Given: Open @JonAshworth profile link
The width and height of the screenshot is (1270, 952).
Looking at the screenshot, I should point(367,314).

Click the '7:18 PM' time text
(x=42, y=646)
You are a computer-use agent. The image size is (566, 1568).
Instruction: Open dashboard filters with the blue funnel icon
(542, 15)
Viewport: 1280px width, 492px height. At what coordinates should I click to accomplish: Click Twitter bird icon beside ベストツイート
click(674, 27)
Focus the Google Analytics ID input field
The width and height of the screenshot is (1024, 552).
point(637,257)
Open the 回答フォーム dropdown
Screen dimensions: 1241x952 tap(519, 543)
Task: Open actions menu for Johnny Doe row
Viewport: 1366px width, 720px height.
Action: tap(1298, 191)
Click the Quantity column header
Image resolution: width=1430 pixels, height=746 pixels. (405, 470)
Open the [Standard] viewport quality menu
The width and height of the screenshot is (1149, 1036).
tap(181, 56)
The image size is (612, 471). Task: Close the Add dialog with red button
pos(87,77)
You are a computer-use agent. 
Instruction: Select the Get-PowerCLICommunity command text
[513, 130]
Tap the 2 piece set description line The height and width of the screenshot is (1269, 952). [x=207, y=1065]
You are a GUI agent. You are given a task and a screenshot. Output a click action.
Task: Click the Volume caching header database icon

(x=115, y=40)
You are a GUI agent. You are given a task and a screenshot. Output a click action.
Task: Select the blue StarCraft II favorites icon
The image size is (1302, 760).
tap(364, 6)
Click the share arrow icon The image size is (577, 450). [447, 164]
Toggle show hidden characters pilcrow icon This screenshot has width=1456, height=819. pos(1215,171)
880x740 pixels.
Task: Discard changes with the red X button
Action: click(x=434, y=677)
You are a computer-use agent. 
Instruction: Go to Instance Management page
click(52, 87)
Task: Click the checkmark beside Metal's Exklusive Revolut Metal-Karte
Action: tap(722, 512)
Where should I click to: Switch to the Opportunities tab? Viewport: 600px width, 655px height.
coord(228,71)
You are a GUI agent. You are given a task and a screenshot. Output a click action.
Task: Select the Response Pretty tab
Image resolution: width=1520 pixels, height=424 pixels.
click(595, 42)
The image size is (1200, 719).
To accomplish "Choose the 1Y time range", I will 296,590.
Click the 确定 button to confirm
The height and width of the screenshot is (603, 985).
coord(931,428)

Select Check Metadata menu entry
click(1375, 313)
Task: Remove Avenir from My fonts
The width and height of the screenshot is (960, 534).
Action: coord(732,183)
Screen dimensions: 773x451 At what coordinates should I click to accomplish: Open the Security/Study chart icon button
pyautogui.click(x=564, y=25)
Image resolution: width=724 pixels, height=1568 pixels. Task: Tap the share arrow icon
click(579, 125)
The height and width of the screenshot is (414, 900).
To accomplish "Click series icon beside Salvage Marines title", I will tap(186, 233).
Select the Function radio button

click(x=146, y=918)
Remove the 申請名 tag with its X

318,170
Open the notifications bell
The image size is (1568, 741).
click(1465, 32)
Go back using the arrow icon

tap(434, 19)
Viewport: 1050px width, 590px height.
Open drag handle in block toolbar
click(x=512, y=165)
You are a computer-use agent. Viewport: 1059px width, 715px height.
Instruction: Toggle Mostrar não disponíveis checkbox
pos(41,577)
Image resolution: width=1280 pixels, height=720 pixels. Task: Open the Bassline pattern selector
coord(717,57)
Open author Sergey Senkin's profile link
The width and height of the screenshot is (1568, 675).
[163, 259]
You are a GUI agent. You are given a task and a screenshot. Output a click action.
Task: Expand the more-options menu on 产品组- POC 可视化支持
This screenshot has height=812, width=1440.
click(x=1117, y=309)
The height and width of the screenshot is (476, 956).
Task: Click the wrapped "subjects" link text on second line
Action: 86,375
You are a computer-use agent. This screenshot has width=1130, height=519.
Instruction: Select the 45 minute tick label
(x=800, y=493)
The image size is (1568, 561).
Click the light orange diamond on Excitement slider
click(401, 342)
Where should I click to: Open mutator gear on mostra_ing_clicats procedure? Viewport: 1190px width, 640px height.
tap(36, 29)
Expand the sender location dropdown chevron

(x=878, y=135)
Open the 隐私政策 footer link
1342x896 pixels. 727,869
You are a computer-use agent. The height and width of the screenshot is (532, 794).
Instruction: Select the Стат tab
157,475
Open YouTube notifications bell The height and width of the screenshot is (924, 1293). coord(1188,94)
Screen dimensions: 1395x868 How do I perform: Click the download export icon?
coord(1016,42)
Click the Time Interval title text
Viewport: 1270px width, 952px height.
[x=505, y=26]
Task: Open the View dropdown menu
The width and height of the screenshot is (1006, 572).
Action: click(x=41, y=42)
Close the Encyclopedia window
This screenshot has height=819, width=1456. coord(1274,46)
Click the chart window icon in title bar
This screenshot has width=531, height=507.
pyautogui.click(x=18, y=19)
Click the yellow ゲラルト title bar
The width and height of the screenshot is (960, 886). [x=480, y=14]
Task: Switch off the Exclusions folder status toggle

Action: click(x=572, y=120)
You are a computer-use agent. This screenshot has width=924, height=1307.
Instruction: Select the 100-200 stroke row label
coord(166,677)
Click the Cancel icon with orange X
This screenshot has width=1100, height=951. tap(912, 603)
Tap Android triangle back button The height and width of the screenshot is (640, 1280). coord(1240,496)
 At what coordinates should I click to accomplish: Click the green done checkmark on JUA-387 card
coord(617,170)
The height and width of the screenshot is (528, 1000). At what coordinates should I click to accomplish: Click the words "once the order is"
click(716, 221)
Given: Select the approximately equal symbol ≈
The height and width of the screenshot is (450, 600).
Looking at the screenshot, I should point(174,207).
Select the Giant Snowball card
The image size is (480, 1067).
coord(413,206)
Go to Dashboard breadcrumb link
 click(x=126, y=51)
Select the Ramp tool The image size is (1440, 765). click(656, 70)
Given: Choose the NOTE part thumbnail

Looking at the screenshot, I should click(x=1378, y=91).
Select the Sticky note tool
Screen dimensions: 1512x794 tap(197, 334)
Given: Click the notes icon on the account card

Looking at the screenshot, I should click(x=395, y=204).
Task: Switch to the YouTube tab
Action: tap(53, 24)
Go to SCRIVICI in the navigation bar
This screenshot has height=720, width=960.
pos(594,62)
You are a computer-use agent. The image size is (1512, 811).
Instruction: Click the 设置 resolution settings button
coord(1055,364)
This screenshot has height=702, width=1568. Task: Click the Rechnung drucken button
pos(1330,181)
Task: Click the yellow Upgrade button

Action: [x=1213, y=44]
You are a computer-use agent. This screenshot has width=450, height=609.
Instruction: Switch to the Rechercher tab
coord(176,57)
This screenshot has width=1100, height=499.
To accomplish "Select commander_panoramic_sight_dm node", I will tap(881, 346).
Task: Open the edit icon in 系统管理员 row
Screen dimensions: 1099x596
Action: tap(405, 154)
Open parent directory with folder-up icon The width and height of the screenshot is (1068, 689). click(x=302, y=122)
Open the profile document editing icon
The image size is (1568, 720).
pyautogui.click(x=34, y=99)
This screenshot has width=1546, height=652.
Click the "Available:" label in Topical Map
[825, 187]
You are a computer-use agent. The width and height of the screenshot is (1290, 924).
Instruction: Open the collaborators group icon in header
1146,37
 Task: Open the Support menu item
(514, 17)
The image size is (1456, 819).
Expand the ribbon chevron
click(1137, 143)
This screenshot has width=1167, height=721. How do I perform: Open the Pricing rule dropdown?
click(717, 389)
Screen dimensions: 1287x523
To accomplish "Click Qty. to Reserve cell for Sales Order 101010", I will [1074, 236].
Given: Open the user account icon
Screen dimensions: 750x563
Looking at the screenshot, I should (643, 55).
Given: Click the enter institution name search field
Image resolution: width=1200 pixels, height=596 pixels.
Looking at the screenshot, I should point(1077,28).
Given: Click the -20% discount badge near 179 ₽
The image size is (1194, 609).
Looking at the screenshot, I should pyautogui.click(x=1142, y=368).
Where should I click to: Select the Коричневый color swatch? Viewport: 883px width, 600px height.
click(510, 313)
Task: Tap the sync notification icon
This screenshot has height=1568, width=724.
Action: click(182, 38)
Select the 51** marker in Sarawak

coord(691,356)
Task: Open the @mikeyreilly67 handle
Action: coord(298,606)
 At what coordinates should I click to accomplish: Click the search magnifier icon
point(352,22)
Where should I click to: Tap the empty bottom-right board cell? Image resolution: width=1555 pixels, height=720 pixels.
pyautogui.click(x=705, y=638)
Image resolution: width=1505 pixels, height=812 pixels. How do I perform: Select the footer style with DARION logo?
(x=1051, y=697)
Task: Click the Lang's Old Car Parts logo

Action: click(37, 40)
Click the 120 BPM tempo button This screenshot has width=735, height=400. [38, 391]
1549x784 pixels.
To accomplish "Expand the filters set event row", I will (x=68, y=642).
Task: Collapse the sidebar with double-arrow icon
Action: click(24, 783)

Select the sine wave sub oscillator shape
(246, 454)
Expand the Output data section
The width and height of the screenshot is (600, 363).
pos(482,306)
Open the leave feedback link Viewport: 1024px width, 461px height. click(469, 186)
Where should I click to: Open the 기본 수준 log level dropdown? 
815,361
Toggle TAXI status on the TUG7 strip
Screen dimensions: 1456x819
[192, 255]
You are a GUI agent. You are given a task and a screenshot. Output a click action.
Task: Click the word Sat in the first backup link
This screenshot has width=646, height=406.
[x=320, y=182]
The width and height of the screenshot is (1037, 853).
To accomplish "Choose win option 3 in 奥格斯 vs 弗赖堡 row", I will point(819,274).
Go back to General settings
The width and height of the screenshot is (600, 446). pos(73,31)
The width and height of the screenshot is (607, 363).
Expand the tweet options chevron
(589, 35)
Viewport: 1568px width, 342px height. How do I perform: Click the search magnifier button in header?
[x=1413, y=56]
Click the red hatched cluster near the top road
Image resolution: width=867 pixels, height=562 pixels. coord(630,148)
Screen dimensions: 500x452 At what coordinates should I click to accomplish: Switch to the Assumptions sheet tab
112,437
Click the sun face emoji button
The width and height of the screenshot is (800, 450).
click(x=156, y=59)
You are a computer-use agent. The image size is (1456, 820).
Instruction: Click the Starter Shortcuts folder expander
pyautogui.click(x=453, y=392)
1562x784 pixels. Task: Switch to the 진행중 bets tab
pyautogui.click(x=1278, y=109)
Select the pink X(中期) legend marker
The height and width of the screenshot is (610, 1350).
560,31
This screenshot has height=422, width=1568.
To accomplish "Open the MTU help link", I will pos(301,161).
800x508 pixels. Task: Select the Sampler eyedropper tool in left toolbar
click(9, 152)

################

Express the lines of the records from the line with "Select the Function radio button" to the line with "1342x896 pixels. 727,869", both included, as a JSON list of strings with one string per line and blank lines left out.

[
  "Select the Function radio button",
  "click(x=146, y=918)",
  "Remove the 申請名 tag with its X",
  "318,170",
  "Open the notifications bell",
  "The image size is (1568, 741).",
  "click(1465, 32)",
  "Go back using the arrow icon",
  "tap(434, 19)",
  "Viewport: 1050px width, 590px height.",
  "Open drag handle in block toolbar",
  "click(x=512, y=165)",
  "You are a computer-use agent. Viewport: 1059px width, 715px height.",
  "Instruction: Toggle Mostrar não disponíveis checkbox",
  "pos(41,577)",
  "Image resolution: width=1280 pixels, height=720 pixels. Task: Open the Bassline pattern selector",
  "coord(717,57)",
  "Open author Sergey Senkin's profile link",
  "The width and height of the screenshot is (1568, 675).",
  "[163, 259]",
  "You are a GUI agent. You are given a task and a screenshot. Output a click action.",
  "Task: Expand the more-options menu on 产品组- POC 可视化支持",
  "This screenshot has height=812, width=1440.",
  "click(x=1117, y=309)",
  "The height and width of the screenshot is (476, 956).",
  "Task: Click the wrapped \"subjects\" link text on second line",
  "Action: 86,375",
  "You are a computer-use agent. This screenshot has width=1130, height=519.",
  "Instruction: Select the 45 minute tick label",
  "(x=800, y=493)",
  "The image size is (1568, 561).",
  "Click the light orange diamond on Excitement slider",
  "click(401, 342)",
  "Where should I click to: Open mutator gear on mostra_ing_clicats procedure? Viewport: 1190px width, 640px height.",
  "tap(36, 29)",
  "Expand the sender location dropdown chevron",
  "(x=878, y=135)",
  "Open the 隐私政策 footer link",
  "1342x896 pixels. 727,869"
]